FACT CHECK: Clinton Claims ‘Nearly Every Newspaper’ Endorsed Her Bid For The Presidency
In her new book, former Secretary of State Hillary Clinton claimed that “nearly every newspaper” endorsed her 2016 presidential bid.
Although Clinton received far more newspaper endorsements than any other candidate in the 2016 general election, many of the largest newspapers did not endorse her or any candidate at all.
While lamenting the media coverage she received during the 2016 election over her use of a private email server, Clinton claimed that she still obtained endorsements from most every newspaper.
“I was glad to be endorsed by nearly every newspaper in the country, including some that hadn’t backed a Democrat in decades, if ever,” said Clinton.
But according to The American Presidency Project, 26 of the top 100 newspapers by circulation did not endorse any candidate in the general election. The Wall Street Journal, for example, has not endorsed a candidate for president since 1928. “If we didn’t endorse Ronald Reagan we aren’t about to revive the practice for Mrs. Clinton or Mr. Trump,” wrote its editorial board shortly before the election.
Clinton did, however, receive support from the overwhelming majority of the top newspapers that offered endorsements: 57 endorsed her, while only two endorsed then-Republican candidate Donald Trump.
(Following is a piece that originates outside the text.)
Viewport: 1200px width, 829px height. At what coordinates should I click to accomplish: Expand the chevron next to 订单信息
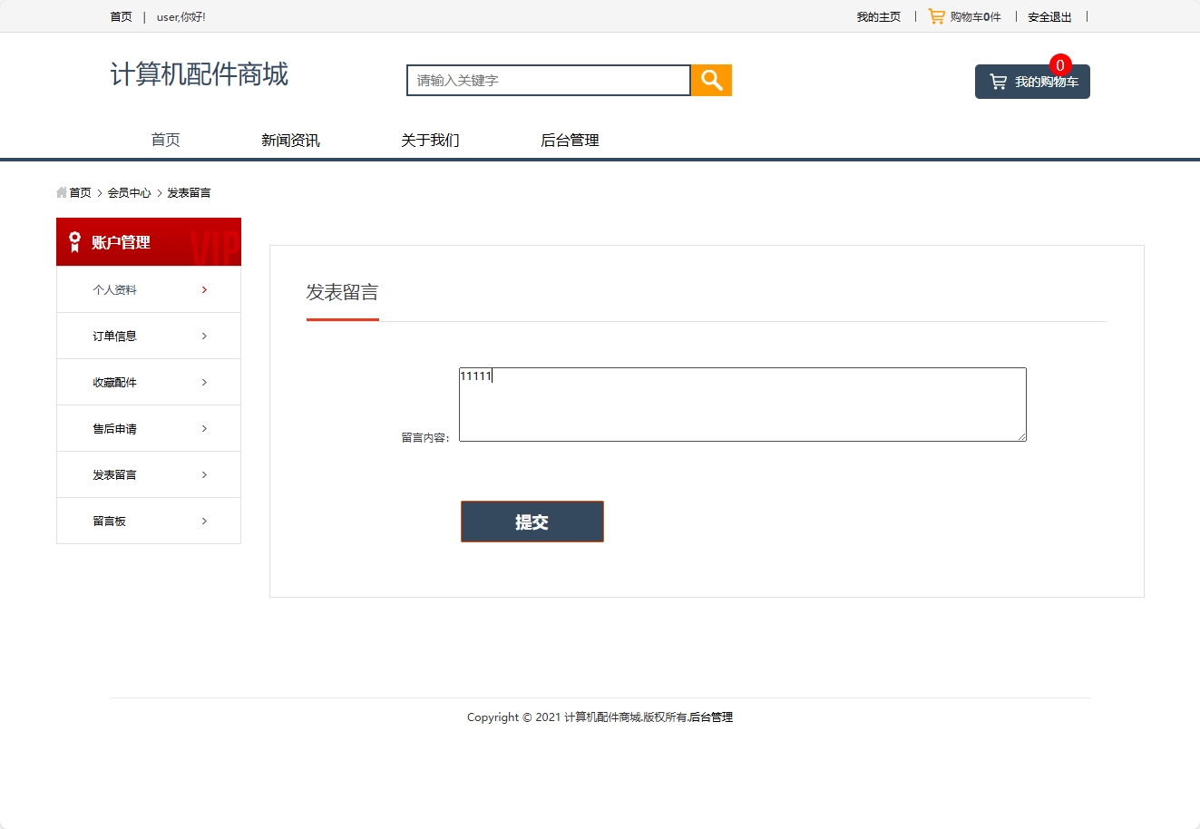coord(203,336)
Business Insider compiled a list that showed similar results; more than 240 editorial boards endorsed Clinton and only 19 endorsed Trump.
Several of the endorsements for Clinton came from traditionally conservative newspapers that have a long history of not supporting Democratic candidates including The Arizona Republic, The Dallas Morning News and the San Diego Union-Tribune.
“We don’t come to this decision easily,” wrote The Dallas Morning News regarding its decision to endorse Clinton. “This newspaper has not recommended a Democrat for the nation’s highest office since before World War II – if you’re counting, that’s more than 75 years and nearly 20 elections.”
Trump criticized these newspapers during the campaign and warned of a loss in subscribers.
Trump is not the only Republican candidate to receive fewer newspaper endorsements than his Democratic contender. During the 2008 presidential election, then-Democratic Sen. Barack Obama received 65 endorsements from the top 100 newspapers, while Republican Sen. John McCain received 25. In 2012, Obama received 41 endorsements and former Republican Gov. Mitt Romney received 35.
Clinton was not immediately available for comment.